The most commonly suggested solution to the conflict between the two women is for both to show reserve, and to contain themselves even when angry. Many advice columns include hints for how the two could adjust to each other, but the crux of the advice is usually another way for humoring the other one or a way for containing one's own feelings of annoyance.

But the problem involves fundamental attitudes and status relationships. Like the Negro in the American South, the daughter-in-law no longer feels compelled to accept a subservient position. But the price of her emerging freedom is a breakdown of the old social order and an uncontrolled competition between her and her mother-in-law. The Mamachi daughter-in-law has not yet been granted complete freedom even in the most modern family, and a stable new order of relationships has not yet been established except for avoidance, a solution which is not always possible.


208

Chapter XI—
Family Solidarity
The Household Unit

Although the nuclear family has replaced the
ie
as the basic social unit in Mamachi, loyalty to the family remains strong. One rarely hears of sacrificing for ancestors or descendants, but nothing is more virtuous than sacrificing for parents or children.
[1]
It is true that family loyalty is not sentimentalized in talk about "our happy home" or "home sweet home," but this reflects a lack of sentimentality, not an absence of sentiment. Family altars and treasures have declined in importance, but the modern family's photo albums, souvenirs from trips, festival dolls, and the family
kotatsu
are probably equally meaningful symbols of family solidarity.
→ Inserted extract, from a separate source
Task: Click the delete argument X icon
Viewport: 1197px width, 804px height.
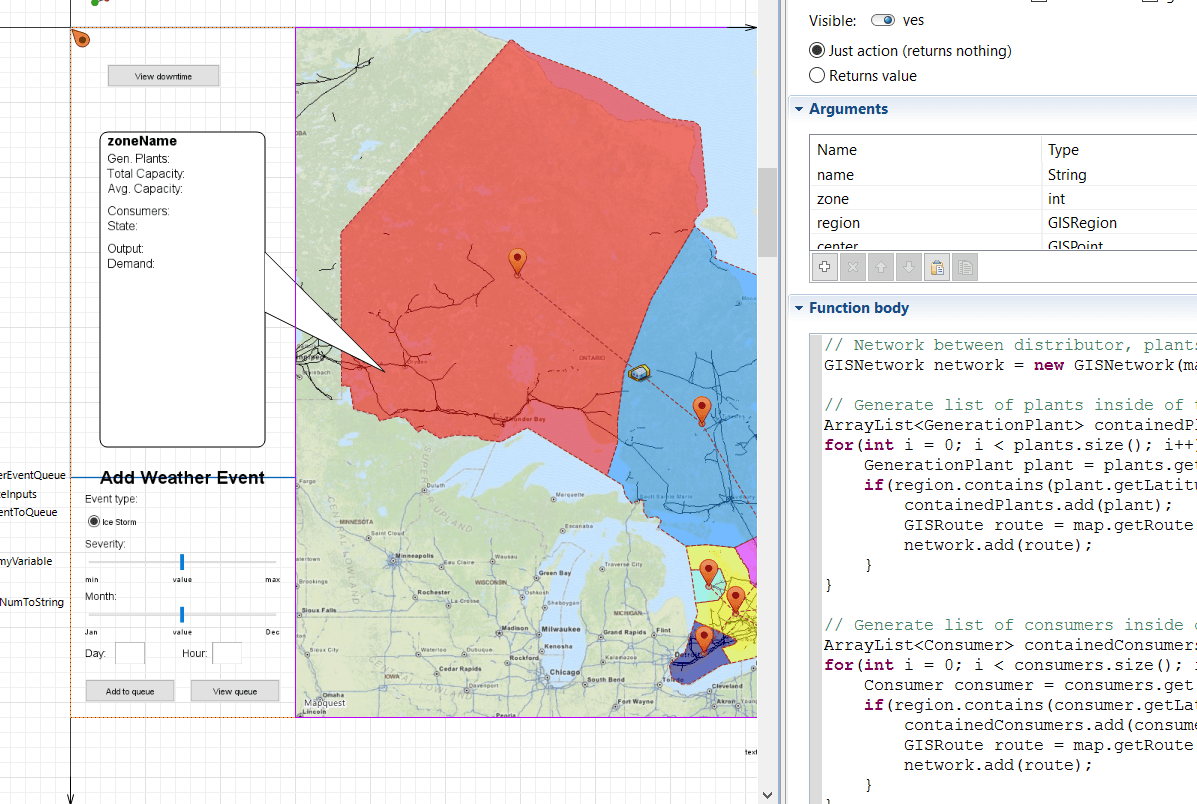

Just as the Mamachi resident makes a sharp distinction between friend and stranger, so a large barrier separates family members from outsiders. Outside the home, one must be more formally dressed, more polite, more cautious, and more suspicious. In accord with the well-known proverbs, "If you meet a stranger, regard him as a robber," and "Outside your gate, there are seven enemies," a person is on his guard outside. In the annual bean-sowing ceremony each family scatters beans in its house and yard while repeating the traditional phrase,
Fuku wa uchi, oni wa soto
(May good fortune stay in and misfortune get out).
[2]

[1] It would be possible to argue that the husband's loyalty to the firm is at least as important as his loyalty to the family. But ordinarily these loyalties do not conflict, and there is certainly no clear-cut primacy of outside loyalty to compare with the samurai ethic which placed loyalty to the lord before loyalty to the family.

[2] In a study of festival practices in Nagano-ken, David Plath noted that while many annual celebrations have declined, the bean-sowing ceremony remains almost universally practiced. While we did not survey the frequency of this ceremony in Mamachi, it is our impression that it is still widespread. One may speculate that inJapan, with tightly-knit groups, there is more of a tendency for splitting objects into good and bad. This would help account for some of the strong in-group feeling and the suspicion of the outside. It would also help explain the great difference in the attitude of a wife toward her mother and her mother-in-law. An analysis of psychological aspects of object-splitting can be found in the work of Melanie Klein.


209

The home is a haven from the outside world. Aside from relatives and the wife's intimate friends, guests are rarely invited to a home, and if invited they are usually confined to the guest room. Other rooms are reserved for the family, and a spontaneous tour of the house is almost inconceivable. Mamachi residents prefer that their home be unknown to outsiders, and some take comfort in the fact that their house number is difficult to locate without precise directions from the family or the police substation (
kooban
). (Houses are not numbered consecutively, and the numbering is based on an area, not on a street. Because numbers were assigned to a plot of land years ago and further divisions have taken place, it is possible for several homes to have the same house number!) Nearly all homes have high fences and many have a watch dog. The gate (
mon
) to this outside fence is locked during much of the day and can be opened only from the inside. The gate is left open for errand boys, but they do not enter the house, and visitors remain at the door of the house (
genkan
) with their shoes on, until invited to come in.